Aggiornato il 21 Gen, 2021 | Words and Music |
kitty's back

Ascolta Kitty’s Back e pensa alla E Street Band: un gruppo di musicisti nato sulla strada, quasi sulla spiaggia. Una band che, nella linea tracciata dal suo leader, non ha basato la propria proposta musicale sul virtuosismo strumentale, nonostante la presenza di ottimi musicisti, tra cui lo stesso Bruce Springsteen. Un collettivo certamente entrato nel mito del rock, ma nella veste di un piccolo esercito di soldati scelti, pronti a rispondere “agli ordini!” al loro indiscusso capitano.

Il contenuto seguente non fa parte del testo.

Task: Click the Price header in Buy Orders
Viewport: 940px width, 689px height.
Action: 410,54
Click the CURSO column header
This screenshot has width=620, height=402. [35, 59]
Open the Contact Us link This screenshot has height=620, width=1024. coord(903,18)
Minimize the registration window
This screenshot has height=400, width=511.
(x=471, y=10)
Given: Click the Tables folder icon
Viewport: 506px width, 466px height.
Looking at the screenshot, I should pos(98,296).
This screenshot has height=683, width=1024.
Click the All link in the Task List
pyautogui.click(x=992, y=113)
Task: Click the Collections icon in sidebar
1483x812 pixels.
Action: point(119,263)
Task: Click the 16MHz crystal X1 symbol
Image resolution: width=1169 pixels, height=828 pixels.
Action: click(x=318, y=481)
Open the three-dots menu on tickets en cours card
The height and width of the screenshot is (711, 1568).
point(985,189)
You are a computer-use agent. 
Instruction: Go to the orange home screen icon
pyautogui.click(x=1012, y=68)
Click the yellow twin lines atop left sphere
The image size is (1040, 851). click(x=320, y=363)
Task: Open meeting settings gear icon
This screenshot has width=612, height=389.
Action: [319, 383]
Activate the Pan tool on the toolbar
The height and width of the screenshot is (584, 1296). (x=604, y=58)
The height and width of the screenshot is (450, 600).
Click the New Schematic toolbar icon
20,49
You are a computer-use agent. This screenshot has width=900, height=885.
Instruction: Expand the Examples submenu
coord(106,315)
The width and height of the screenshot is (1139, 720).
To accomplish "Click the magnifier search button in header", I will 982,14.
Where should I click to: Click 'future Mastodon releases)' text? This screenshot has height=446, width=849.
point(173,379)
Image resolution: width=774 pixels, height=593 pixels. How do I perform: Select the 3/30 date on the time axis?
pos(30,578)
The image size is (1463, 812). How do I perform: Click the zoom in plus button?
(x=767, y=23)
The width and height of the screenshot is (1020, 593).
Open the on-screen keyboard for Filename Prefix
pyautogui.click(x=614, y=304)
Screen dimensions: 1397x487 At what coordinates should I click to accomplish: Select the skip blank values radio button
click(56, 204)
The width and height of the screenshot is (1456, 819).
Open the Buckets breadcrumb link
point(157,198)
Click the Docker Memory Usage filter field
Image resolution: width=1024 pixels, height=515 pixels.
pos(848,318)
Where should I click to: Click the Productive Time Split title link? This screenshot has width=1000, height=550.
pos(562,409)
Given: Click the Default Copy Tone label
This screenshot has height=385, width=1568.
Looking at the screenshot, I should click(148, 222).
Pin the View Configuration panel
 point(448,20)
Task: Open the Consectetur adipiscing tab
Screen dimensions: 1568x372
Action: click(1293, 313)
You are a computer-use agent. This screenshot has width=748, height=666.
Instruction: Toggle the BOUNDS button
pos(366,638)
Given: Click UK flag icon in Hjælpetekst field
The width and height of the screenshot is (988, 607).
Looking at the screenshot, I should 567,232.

Eppure ci sono canzoni, come Kitty’s back ma anche altre nei primi tre album, che testimoniano quanto la E Street Band abbia lo spessore della rock band di altissimo livello. In The Wild, The Innocent & The E Street Shuffle, in particolare, Bruce Springsteen sembra riuscire a conciliare l’esigenza cantautorale con quella strumentale. In alcune canzoni lascia evidentemente le briglia sciolte alla sua band, che strumentalmente tira fuori il meglio. Kitty’s Back ne è forse l’esempio più lampante.

EROINE DEI BASSIFONDI

Kitty’s Back (leggi la traduzione qui) è un soul rock con base ritmica swing con spunti jazz, che tanto richiama gli ambienti newyorchesi dei due decenni precedenti, gli anni ’50 e ’60. Di conseguenza non può che raccontare una storia d’amore suburbana, interrotta dall’infedeltà di due donne, la Kitty del titolo e Sally, eroine di strada in cerca di un’occasione, e lasciata sospesa dall’inconcludenza di Catlong e Jack Knife, uomini romantici ma irrimediabilmente attratti dal richiamo dei vicoli. La storia si svolge intorno al Greenwich Village e alla mitica Bleecker Street. Catlong, il protagonista, ha perso Kitty, che se n’è andata per mettersi con un pezzo grosso della malavita. Anche Sally se n’è andata e Jack Knife piange il suo abbandono.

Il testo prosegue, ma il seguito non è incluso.